Find the line containing "Instruction: Open the" in the data below, then output that line and each one after it exactly, with nothing else.

Records for this task below:

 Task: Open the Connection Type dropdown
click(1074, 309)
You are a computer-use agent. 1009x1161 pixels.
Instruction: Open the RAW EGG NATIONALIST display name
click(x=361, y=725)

End of Records for this task.

§ **Completed task**
Instruction: Open the RAW EGG NATIONALIST display name
click(x=361, y=725)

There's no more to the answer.